## Your objective
Below are some records. Return exactly the lines from the one with "Creative Commons Attribuzione - Non" to the one with "Italiano (744, 332)", and nothing else.

## Input
--

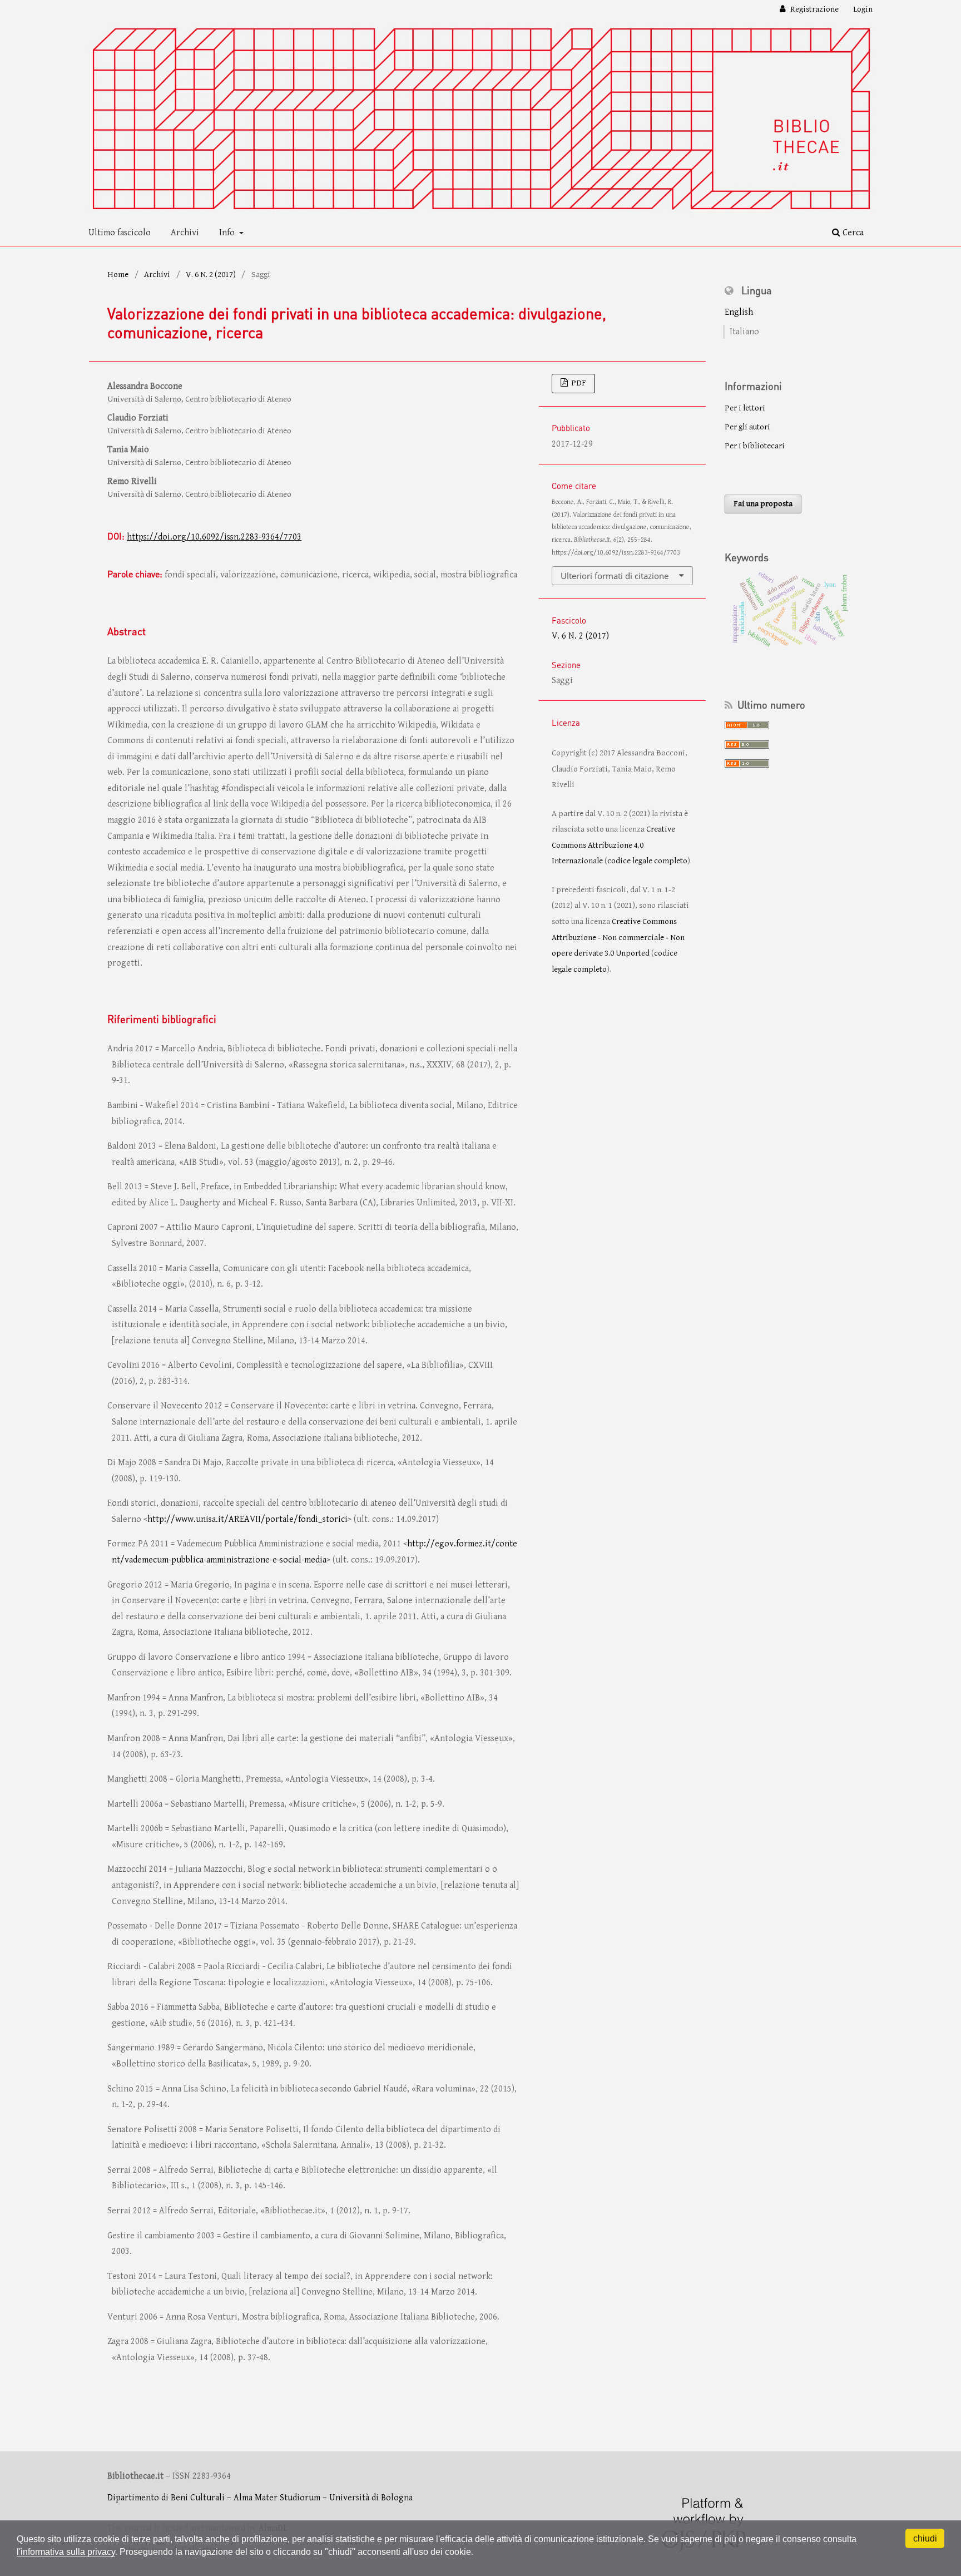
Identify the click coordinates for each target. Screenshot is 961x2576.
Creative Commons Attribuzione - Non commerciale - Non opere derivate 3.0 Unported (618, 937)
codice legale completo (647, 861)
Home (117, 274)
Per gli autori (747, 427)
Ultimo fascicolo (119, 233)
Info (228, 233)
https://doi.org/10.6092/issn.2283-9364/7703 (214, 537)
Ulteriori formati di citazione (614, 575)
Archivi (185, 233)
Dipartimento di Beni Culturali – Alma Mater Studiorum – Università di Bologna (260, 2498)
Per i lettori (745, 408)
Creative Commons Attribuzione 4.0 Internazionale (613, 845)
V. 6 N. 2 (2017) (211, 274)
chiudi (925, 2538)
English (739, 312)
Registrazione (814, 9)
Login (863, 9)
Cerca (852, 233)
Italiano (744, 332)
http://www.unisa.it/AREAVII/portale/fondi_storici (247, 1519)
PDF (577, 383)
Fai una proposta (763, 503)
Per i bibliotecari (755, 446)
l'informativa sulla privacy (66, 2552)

--

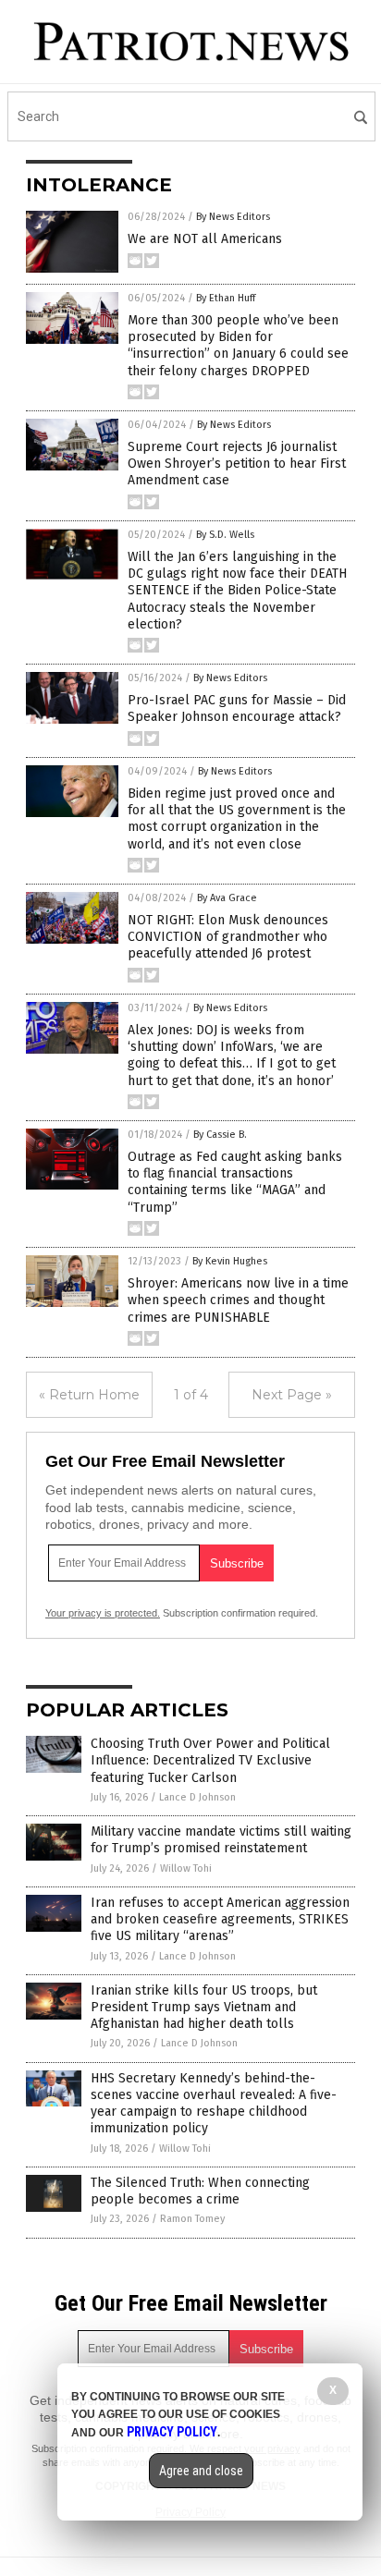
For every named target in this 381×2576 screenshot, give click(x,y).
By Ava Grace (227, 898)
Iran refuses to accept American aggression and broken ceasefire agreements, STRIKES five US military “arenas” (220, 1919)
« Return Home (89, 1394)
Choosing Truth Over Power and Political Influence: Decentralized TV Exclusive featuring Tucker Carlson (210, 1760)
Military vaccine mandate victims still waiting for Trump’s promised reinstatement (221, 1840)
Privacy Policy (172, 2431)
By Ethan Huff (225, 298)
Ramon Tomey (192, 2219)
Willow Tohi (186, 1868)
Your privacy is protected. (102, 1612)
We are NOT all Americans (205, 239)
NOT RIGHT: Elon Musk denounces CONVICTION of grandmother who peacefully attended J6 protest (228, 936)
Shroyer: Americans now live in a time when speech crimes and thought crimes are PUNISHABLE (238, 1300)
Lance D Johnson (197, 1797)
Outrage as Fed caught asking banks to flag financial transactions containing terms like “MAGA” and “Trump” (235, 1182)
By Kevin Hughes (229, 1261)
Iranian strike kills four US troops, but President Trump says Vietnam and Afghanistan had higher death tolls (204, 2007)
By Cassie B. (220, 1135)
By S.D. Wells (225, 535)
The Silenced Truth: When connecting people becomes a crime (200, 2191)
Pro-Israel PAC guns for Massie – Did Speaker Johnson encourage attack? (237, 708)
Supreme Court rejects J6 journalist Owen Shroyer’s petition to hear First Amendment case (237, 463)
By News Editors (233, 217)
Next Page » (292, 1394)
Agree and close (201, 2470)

--

## Exercise response
Creative Commons Attribuzione - Non commerciale - Non opere derivate 3.0 Unported (618, 937)
codice legale completo (647, 861)
Home (117, 274)
Per gli autori (747, 427)
Ultimo fascicolo (119, 233)
Info (228, 233)
https://doi.org/10.6092/issn.2283-9364/7703 (214, 537)
Ulteriori formati di citazione (614, 575)
Archivi (185, 233)
Dipartimento di Beni Culturali – Alma Mater Studiorum – Università di Bologna (260, 2498)
Per i lettori (745, 408)
Creative Commons Attribuzione 4.0 Internazionale (613, 845)
V. 6 N. 2 (2017) (211, 274)
chiudi (925, 2538)
English (739, 312)
Registrazione (814, 9)
Login (863, 9)
Cerca (852, 233)
Italiano (744, 332)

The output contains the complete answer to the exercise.